“All right… ready, set…. go!” I tell my students, clicking the powerpoint slide forward. The name of an academic source is the only thing on the slide. Computer keys clacking fills the room for a few seconds, and then…
“I found it,” a student declares happily.
“Good! Did you find a full text of the journal article, online, or…”
“No, it says you have to go to the library to get it…”
“Right, or you can probably InterLibrary Loan the source,” I say, asking the student to explain how she found the source using the university’s search engine and how she could tell that while the journal article was in available in the stacks in the library, it’s not available online. I explain the ILL system to the class. Source Finding Day is a tradition I implemented after discovering that several of my students were using google to search for sources instead of the university library’s website. Students are encouraged to bring smartphones, tablets, or laptops to class and they race to find particular sources. Students seem to enjoy the racing aspect of the “game”, I enjoy giving my students time to learn how to use the library’s website.
After the class races to find particular sources, the class transitions into looking for sources for their particular research projects. Students quietly look for sources, occasionally asking me for help finding academic sources for their individual research topics that they have chosen. All of my courses require students to complete some sort of research project, as I strongly believe that the humanities university classroom should instill students with an understanding of how to find and assess sources from a variety of mediums. (My understanding of the importance of this skill has only grown since the 2018 presidential election and the awareness of inaccurate news pieces commonly shared on social media platforms such as Facebook.) While I understand that some may think I am “wasting” all-too-precious class time for students to work on individual research projects and overall research skills, I think the rewards of ensuring my students have the foundation necessary to complete their research is well worth it.

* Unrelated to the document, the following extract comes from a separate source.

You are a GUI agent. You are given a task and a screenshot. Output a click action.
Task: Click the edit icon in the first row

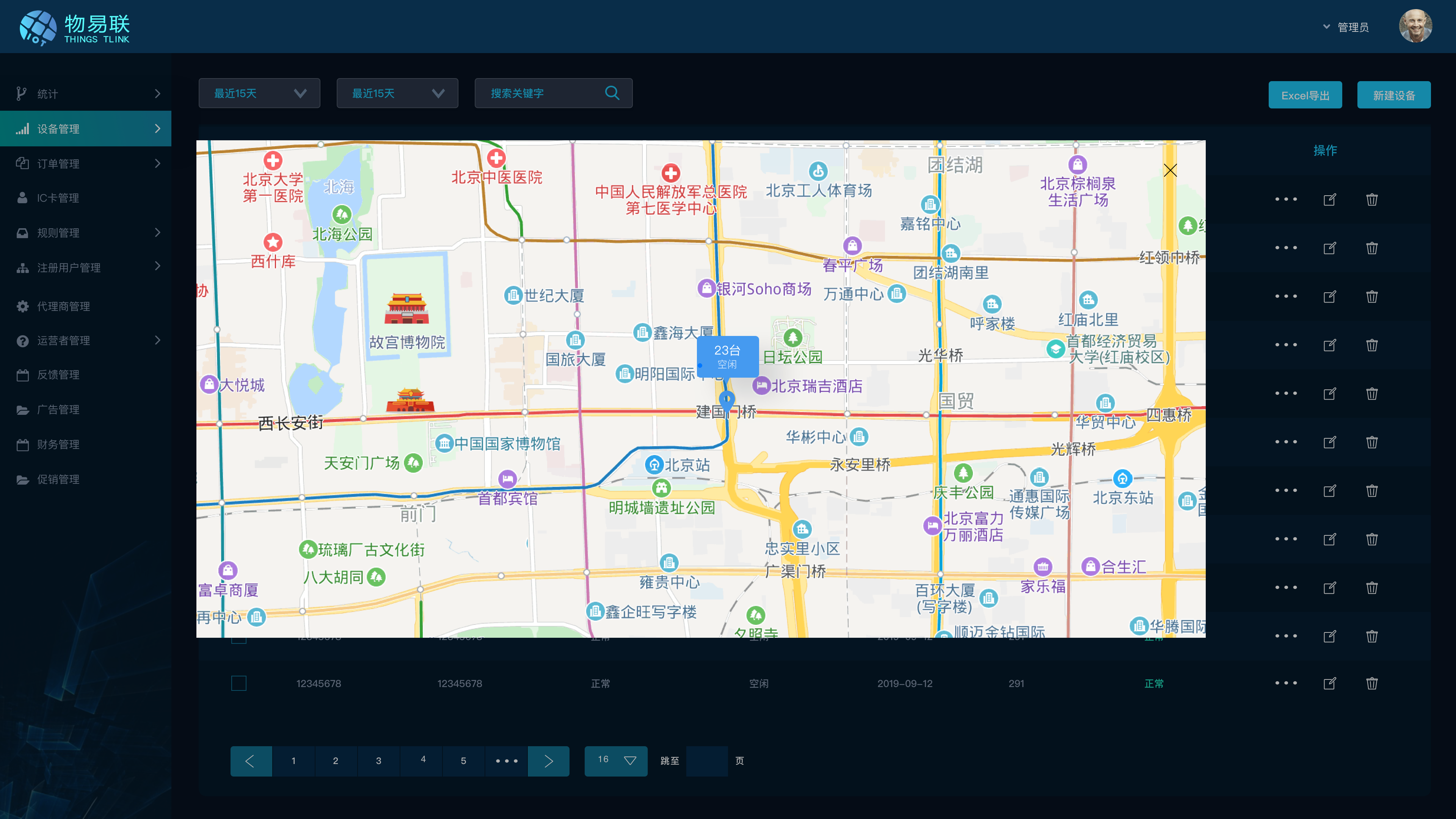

My focus on research and research projects follows my other pedagogic commitments: I believe that my primary role as a university educator is to instill in students the following three overarching concerns (1) critical thinking skills, (2) understanding and creating complex argumentation, and (3) appreciating the complex ways in which religion and religious identity(ies) can create and support particular identities and subjectivities. It is much less important to me that students exit my classes having memorized a particular set of facts about Judaism or religion in America, but rather that they appreciate the porosity of the categories of “Judaism” and “religion” themselves.
I endeavor to make my classrooms laboratories of thought: places in which students can learn new pathways of thought and new ways of thinking. Group work, small group discussions, and large-group discussions are key for this pedagogic style; I rarely lecture for a full class period. I decenter myself and my own subjectivity as much as possible in the classroom. This enables students to feel free to think in ways that may be diametrically opposed to the way I think. That said, I do not believe that keeping my own background or thoughts a secret the best way to achieve this: instead of making the professor “neutral” (which I suspect this is the reason many professors in the religious classroom refuse to share if they are involved in a religious community outside of the classroom) I believe it puts the professor in a rarefied position of pretending to not have a personal subjectivity or orientation towards the course materials, which is of course impossible.
Students come from a wide variety of backgrounds, and I make every effort to make my classrooms a safe space. Besides simply taking basic steps that I consider necessary (asking for students’ pronouns and preferred names, having a no-tolerance policy for hate speech, and ensuring that my syllabus is reflective of the diversity of the academy), I consider universal design at every step of syllabus construction. A class must be accessible for it to be a safe space.